1.Problem: duplicate content from aliases
Example: www.example.com/node/5 and www.example.com/content/how-to-surf, both pointing at the same physical document.
Solution: use robots.txt to disallow URLs that include “/node/” For example, you can include the following lines in robots.txt:Disallow: /node
Disallow: /*/node/Considerations: Note that this assumes that all URLs are available via friendly aliases.

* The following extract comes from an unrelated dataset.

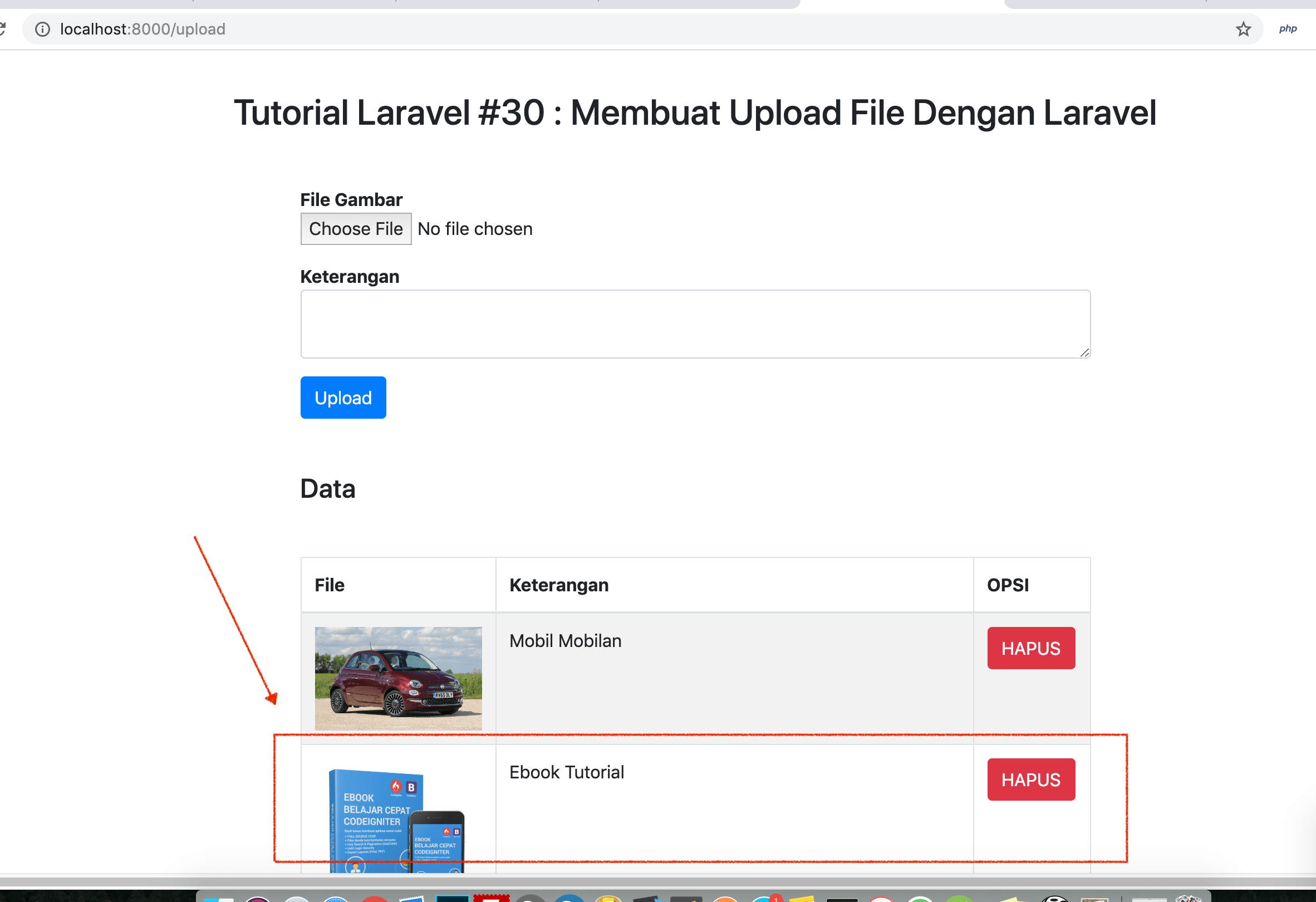The image size is (1316, 902).
Task: Click the textarea resize handle corner
Action: [x=1084, y=353]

This should be the case if you’re using the pathauto module.>[?
- Problem: Drupal’s default robots.txt has errors.
Example: the default robots.txt uses “Disallow: /search”. This disallows only a page ending with /search, but not all of the Drupal internal search results pages, which is desired.

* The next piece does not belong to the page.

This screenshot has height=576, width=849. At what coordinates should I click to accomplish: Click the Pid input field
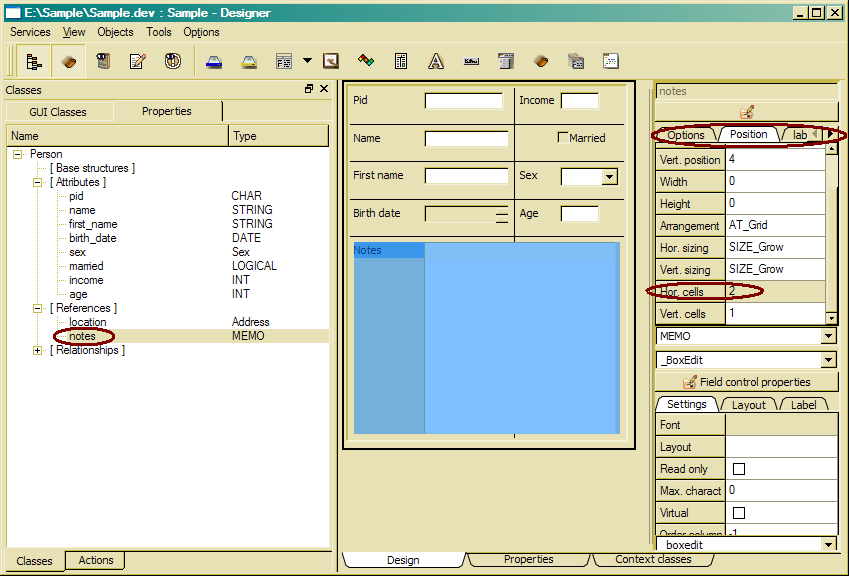(464, 101)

Solution: update the robots.txt to read:Disallow: /search/ - Problem: Pathauto can create many extra pages on the site if configured incorrectly.
Example: If you turn on “Create index aliases”, and you have a hierarchical alias (e.g., a page with a path containing a slash, such as music/concert/beethoven) Drupal automatically generates index pages that contain all pages in each category — for example all music, and all concerts.
Solution: Do not check the “Create index alias” checkbox in the Pathauto module.
- Problem: Incorrect setting of the Pathauto “Update action”, in a production environment, can cause URLs of published pages, which may already be indexed by the search engines, to change.
Solution: In development mode (before exposing the site to the search engines), use “Create a new alias, replacing the old one” to regenerate URLs whenever necessary (for example, if your Pathauto rules change). In production, once the site is exposed, set this to “Do nothing, leaving the old alias intact”.
- Problem: Some modules, such as Forums and Views, create sortable lists that can generate multiple URLs with duplicate content.
Solution: If you use such a module, be sure to exclude the sorted variations using the following robots.txt rule:Disallow: /*sort=
- Problem: The Forward module creates a link to a URL, on each page, that allows the page to be forwarded to a friend. You can easily end up with hundreds or thousands of such low-quality pages that are essentially boilerplates.
Solution: If you use this module, be sure to exclude the forward pages using the following robots.txt rule:
Disallow: /forward/
These problems can crop up on many Drupal systems, and all Drupal users should review their sites for these issues. Drupal may also have other issues, depending on the site and the degree of customization. For example, on several sites, we’ve seen Drupal generate complex CSS hierarchies that end up building hidden text into the pages. While search engines try to detect hidden text scenarios that are not a result of bad intent, this is a risk you don’t need. As long as you recognize what the issues are, they can be dealt with, and Drupal can be a great choice as a content management system. Most content management systems present even greater challenges to SEO.